Menurut Gufron A. Mas'adi[11] dalam hukum Islam fungsi uang sebagai alat tukar menukar diterima secara luas. Penerimaan ini disebabkan fungsi uang ini dirasakan dapat menghindarkan kecenderungan ketidakadilan dalam sistem perdagangan barter. Dalam masyarakat industri dan perdagangan seperti yang sedang berkembang sekarang ini fungsi uang diakui sebagai alat tukar, komoditas (hajat hidup yang bersifat terbatas), dan modal. Dalam fungsinya sebagai komoditas, uang dipandang dalam kedudukan yang sarna dengan barang dapat dijadikan sebagai objek transaksi untuk mendapatkan keuntungan (laba).
Selanjutnya dikatakan bahwa penolakan fungsi uang sebagai komoditas dan sebagai modal mengandung implikasi yang sangat besar dalam rancang bangun sistem ekonomi Islam. Kedua fungsi tersebut oleh kelompok yang menyangkalnya dipandang sebagai prinsip yang membedakan sistem ekonomi Islam dan sistem ekonomi non-Islam (konvensional). Atas dasar prinsip ini mereka menjatuhkan keharaman terhadap setiap (perputaran) transaksi uang yang disertai keuntungan (laba atau bunga) sebagai praktik riba.
Pencucian uang merupakan salah satu bentuk kegiatan ekonomi. Berkaitan dengan kegiatan ekonomi, Islam memandang sebagai salah satu aspek dari seluruh risalah Islam. Hal ini terlihat secara jelas dalam prinsip dan ciri-ciri ekonomi Islam, bahkan pada etika bisnis dalam Islam.

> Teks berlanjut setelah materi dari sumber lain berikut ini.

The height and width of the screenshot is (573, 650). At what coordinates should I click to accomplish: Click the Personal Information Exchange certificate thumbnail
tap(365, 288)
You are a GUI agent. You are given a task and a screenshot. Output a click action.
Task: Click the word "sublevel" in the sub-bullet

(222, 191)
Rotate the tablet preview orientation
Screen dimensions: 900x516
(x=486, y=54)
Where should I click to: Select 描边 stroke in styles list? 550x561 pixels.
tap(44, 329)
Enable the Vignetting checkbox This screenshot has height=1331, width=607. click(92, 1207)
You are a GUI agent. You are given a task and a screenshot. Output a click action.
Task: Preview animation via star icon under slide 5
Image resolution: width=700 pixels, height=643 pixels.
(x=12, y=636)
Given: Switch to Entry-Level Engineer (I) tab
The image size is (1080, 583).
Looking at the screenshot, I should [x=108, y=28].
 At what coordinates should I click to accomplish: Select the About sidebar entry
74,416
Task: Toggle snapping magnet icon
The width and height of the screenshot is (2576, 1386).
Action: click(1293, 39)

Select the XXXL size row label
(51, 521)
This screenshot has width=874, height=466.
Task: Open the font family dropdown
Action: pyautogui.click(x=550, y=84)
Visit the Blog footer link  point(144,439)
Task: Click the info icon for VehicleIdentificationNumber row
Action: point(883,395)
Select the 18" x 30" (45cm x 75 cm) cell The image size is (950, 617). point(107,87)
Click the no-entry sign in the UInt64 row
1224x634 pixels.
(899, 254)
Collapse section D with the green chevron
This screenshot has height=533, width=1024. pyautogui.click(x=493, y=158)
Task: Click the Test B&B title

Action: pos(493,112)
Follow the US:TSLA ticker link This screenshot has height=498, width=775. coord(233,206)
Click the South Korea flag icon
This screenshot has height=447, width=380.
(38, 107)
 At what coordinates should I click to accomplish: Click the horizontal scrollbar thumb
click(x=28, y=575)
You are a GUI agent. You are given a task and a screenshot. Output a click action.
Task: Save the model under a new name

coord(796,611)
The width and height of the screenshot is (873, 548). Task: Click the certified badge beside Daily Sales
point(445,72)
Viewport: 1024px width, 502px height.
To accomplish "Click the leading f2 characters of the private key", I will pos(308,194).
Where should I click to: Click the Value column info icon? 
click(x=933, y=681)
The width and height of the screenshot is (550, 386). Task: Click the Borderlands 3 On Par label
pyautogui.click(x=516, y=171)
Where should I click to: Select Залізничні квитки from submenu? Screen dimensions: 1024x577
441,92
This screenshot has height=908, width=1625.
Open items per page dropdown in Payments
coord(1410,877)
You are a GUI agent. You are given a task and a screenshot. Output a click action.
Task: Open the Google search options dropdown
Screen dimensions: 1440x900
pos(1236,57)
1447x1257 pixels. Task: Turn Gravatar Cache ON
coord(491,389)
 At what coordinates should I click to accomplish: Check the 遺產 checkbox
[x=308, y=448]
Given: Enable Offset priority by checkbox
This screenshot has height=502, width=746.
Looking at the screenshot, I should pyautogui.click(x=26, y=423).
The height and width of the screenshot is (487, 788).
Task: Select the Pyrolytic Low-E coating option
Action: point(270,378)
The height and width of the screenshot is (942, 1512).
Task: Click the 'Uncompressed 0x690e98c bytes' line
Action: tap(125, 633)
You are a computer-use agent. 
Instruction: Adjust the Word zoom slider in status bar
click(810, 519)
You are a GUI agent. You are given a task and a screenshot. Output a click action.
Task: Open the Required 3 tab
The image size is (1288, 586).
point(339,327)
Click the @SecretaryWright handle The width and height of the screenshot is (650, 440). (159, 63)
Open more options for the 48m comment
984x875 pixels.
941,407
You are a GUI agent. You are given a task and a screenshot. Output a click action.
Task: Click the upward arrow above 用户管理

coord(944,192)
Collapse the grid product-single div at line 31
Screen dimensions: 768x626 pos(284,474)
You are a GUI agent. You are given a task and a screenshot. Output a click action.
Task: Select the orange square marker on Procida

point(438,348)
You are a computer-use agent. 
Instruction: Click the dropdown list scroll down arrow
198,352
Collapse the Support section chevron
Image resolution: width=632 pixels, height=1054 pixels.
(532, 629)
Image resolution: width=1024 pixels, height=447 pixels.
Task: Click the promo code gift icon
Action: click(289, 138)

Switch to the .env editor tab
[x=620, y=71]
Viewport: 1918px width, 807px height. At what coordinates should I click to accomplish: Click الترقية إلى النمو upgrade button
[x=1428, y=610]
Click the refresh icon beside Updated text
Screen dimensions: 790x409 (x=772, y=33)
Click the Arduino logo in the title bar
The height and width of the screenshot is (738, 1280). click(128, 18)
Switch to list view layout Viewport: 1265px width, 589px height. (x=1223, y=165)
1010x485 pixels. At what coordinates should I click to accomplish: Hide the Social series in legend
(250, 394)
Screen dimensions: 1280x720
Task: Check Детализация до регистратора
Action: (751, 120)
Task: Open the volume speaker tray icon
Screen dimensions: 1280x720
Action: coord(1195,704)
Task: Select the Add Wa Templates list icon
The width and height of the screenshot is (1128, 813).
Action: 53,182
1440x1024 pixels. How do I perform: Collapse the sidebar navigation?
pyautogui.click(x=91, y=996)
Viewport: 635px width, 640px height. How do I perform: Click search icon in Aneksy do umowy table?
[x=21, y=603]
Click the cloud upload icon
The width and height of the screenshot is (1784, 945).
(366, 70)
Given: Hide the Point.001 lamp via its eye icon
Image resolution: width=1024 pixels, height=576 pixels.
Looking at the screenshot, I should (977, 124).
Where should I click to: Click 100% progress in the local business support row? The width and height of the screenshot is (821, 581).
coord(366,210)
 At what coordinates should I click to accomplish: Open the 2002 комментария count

Ciri-ciri Ekonomi Islam dikemukakan oleh Ahmad Muhammad Al'AssaI dan Fathi Ahmad Abdul Karim dalam bukunya.[12] Menurutnya Ekonomi Islam mempunyai ciri-ciri khusus, yang membedakannya dari ekonomi hasil penemuan manusia. Ciri-ciri tersebut jika diringkas adalah sebagai berikut :
a. Ekonomi Islam merupakan Bagian dari Sistem Islam yang Menyeluruh Ekonomi hasil penemuan manusia, dengan sebab situasi kelahirannya, benar-benar terpisah dari agama. Hal terpenting yang membedakan ekonomi Islam adalah hubungannya yang sempurna dengan agama Islam, baik sebagai akidah maupun syariat. Oleh karena itu adalah tidak mungkin untuk mempelajari ekonomi Islam terlepas dari akidah dan syariat Islam karena sistem ekonomi Islam merupakan bagian dari syariat dan erat hubungannya dengan akidah sebagai dasar.
b. Kegiatan Ekonomi dalam Islam Bersifat Pengabdian
Sesuai dengan akidah umum, kegiatan ekonomi menurut Islam berbeda dengan kegiatan ekonomi dalam sistem-sistem hasil penemuan manusia, seperti kapitalisme dan sosialisme. Kegiatan ekonomi bisa saja berubah dari kegiatan material semata-mata menjadi ibadah yang akan mendapatkan pahala bila dalam kegiatannya itu mengharapkan wajah Allah SWT, dan ia mengubah niatnya demi keridhaanNya.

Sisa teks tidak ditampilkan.